MCP server that gives vision to any text-only LLM — 100% local, no API bills. Gemma 4 E2B (LiteRT) for vision + SDXL-Turbo for image gen
blind-vision-mcp
Give vision to any text-only LLM — 100% local, no API costs, your privacy intact.
Why this exists
I use DeepSeek v4 Flash — an incredible text model. But it's blind. It can't see screenshots, images, or UI layouts.
I was tired of:
- Paying $20-200/month for vision-capable APIs (GPT-4 Vision, Claude)
- Sending sensitive screenshots to the cloud
- Context switching between coding and describing images manually
So I built blind-vision-mcp: an MCP server that sits between your text LLM and your desktop, letting it "see" through an on-device vision model — Google's Gemma 4 E2B running via LiteRT.
My specific use case
I control an Android emulator that takes screenshots of the device. DeepSeek v4 Flash reads those screenshots via blind-vision-mcp and tells the emulator what to do next. It works like this:
Emulator takes screenshot → blind-vision-mcp analyzes it with Gemma 4 →
DeepSeek reads the description → decides next action → ADB command
All of this happens locally, privately, and without paying per-token API fees.
What it does
| Capability | Status | Model | |-----------|--------|-------| | 👁️ Image analysis | ✅ Stable | Gemma 4 E2B via LiteRT (~2.6 GB VRAM) | | 🔄 Image comparison | ✅ Stable | Gemma 4 E2B via LiteRT | | 🎨 Image generation | ✅ Stable | SDXL-Turbo (fp16, ~7 GB VRAM, no HF token needed) | | ✏️ Image editing | 🧪 In development | Coming soon |
Key features
- No API keys needed for vision — runs 100% on your GPU
- ~2.6 GB VRAM for vision (not 10+ GB like other solutions)
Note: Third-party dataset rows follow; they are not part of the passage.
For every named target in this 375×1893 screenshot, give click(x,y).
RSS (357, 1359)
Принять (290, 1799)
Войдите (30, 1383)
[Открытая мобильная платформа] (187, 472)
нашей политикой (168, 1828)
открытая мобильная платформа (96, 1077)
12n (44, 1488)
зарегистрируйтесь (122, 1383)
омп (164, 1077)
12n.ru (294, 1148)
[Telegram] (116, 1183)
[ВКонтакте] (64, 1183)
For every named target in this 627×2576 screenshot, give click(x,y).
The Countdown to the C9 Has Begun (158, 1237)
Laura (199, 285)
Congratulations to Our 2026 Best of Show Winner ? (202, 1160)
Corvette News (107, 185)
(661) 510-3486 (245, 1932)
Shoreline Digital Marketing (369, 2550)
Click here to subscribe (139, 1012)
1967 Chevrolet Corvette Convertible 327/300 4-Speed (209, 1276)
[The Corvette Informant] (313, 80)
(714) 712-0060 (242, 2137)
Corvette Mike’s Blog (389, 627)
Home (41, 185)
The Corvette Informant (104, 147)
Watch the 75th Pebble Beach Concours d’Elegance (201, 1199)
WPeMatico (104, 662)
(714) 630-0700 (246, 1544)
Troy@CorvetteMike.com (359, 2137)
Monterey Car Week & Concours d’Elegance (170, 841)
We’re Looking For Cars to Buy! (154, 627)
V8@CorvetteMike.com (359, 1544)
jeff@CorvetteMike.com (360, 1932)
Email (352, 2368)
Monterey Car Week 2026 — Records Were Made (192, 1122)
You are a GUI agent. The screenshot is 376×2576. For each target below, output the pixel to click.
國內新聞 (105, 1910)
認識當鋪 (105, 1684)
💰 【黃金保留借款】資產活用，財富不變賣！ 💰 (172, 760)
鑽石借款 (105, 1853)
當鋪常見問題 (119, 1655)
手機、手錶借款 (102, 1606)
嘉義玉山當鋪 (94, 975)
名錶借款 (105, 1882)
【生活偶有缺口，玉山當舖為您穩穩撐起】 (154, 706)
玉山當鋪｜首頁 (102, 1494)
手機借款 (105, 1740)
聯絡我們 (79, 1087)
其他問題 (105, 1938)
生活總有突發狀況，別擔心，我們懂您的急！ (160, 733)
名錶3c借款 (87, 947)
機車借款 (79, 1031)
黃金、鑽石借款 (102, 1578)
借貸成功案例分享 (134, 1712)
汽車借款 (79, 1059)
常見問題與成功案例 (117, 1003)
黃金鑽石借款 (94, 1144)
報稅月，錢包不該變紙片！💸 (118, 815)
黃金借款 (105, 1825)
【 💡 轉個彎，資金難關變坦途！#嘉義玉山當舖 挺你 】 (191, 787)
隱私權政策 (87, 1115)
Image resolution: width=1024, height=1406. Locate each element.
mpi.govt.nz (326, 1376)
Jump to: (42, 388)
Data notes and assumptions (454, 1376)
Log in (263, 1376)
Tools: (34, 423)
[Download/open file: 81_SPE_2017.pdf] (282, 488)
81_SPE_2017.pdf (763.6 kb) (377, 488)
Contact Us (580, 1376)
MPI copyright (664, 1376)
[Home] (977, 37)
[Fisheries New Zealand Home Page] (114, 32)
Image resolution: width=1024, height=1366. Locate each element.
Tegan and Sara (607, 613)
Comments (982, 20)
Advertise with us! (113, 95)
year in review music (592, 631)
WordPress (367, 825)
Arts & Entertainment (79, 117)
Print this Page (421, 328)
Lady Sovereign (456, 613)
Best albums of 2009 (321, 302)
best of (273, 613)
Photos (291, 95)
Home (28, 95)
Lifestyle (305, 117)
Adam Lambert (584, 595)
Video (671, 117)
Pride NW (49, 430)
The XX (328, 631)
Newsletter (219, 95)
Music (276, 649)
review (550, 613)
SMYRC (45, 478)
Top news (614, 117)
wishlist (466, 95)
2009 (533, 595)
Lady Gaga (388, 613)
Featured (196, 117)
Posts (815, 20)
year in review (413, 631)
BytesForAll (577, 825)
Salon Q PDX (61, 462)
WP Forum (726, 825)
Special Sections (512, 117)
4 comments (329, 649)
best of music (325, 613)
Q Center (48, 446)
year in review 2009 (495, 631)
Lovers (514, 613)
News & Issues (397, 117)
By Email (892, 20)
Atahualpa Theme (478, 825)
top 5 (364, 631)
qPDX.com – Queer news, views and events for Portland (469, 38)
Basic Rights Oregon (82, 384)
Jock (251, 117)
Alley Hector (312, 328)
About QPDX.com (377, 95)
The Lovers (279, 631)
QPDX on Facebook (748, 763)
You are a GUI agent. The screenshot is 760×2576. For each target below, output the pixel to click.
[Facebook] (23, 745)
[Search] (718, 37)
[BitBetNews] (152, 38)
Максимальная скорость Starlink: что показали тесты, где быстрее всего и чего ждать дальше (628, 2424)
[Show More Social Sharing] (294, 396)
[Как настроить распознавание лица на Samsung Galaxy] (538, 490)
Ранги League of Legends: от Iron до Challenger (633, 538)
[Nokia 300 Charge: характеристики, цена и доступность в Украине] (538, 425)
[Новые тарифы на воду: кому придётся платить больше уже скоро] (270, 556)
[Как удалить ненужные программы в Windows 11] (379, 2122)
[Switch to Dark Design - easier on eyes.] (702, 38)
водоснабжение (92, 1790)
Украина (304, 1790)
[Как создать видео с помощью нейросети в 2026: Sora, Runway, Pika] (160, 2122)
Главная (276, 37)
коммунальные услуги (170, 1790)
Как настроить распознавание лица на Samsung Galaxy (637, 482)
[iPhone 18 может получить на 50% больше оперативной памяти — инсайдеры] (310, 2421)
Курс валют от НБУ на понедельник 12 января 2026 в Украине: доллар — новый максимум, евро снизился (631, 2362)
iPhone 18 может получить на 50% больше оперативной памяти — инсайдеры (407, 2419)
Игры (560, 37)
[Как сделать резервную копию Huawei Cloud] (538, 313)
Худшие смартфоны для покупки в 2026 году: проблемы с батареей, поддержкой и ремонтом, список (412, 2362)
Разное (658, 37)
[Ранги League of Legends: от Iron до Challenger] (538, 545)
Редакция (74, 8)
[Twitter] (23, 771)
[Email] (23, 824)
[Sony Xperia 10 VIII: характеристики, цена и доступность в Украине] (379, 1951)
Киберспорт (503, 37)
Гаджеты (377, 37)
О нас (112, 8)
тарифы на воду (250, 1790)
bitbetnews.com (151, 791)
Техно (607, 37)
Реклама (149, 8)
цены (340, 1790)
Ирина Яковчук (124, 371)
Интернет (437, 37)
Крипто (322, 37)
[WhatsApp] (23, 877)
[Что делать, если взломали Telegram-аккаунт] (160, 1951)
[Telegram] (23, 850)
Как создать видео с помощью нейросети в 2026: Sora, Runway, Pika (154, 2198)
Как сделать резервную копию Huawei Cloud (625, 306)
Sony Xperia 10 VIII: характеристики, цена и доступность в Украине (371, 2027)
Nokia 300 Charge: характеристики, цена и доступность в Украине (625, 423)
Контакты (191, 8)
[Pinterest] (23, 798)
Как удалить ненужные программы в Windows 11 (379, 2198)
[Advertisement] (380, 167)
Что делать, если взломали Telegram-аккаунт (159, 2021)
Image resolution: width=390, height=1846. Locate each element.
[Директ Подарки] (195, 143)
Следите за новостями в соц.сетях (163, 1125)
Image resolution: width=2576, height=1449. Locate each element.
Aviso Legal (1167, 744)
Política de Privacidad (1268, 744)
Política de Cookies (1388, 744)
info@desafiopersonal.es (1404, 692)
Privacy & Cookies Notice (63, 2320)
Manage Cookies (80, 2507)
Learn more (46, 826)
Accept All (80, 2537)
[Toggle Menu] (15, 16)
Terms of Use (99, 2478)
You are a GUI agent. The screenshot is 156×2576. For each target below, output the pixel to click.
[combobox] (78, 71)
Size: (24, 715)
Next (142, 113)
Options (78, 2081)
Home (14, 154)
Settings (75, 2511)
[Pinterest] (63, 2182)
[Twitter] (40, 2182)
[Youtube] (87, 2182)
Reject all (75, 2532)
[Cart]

- GPU-first — falls back to CPU if GPU fails
- Google LiteRT — same stack powering Gemini Nano on Android
- Macro-friendly — perfect for automating emulators, browsers, UIs
- Works with any MCP client — OpenCode, Claude Desktop, Cursor, Cline
Quick Start
# 1. Prerequisites
curl -LsSf https://astral.sh/uv/install.sh | sh
# 2. Clone and install
git clone https://github.com/alexjm19/blind-vision-mcp.git
cd blind-vision-mcp
uv sync
# 3. Import the vision model (one-time, downloads ~2.6 GB)
litert-lm import \
--from-huggingface-repo litert-community/gemma-4-E2B-it-litert-lm \
gemma-4-E2B-it.litertlm \
gemma4-vision
# 4. Start the server
uv run blind-vision-mcp
For image generation/editing: Create a
.envfile with your HF token:HF_TOKEN=hf_your_token_hereThen accept terms at https://huggingface.co/black-forest-labs/FLUX.1-schnell
Configuration for OpenCode
Add to your opencode.json:
{
"mcpServers": {
"blind-vision-mcp": {
"command": "uv",
"args": [
"run",
"--directory",
"/path/to/blind-vision-mcp",
"blind-vision-mcp"
]
}
}
}
Self-Configuration Prompt
Give this prompt to any LLM to have it configure itself to use blind-vision-mcp:
To give yourself vision capabilities, I have installed **blind-vision-mcp** on this machine.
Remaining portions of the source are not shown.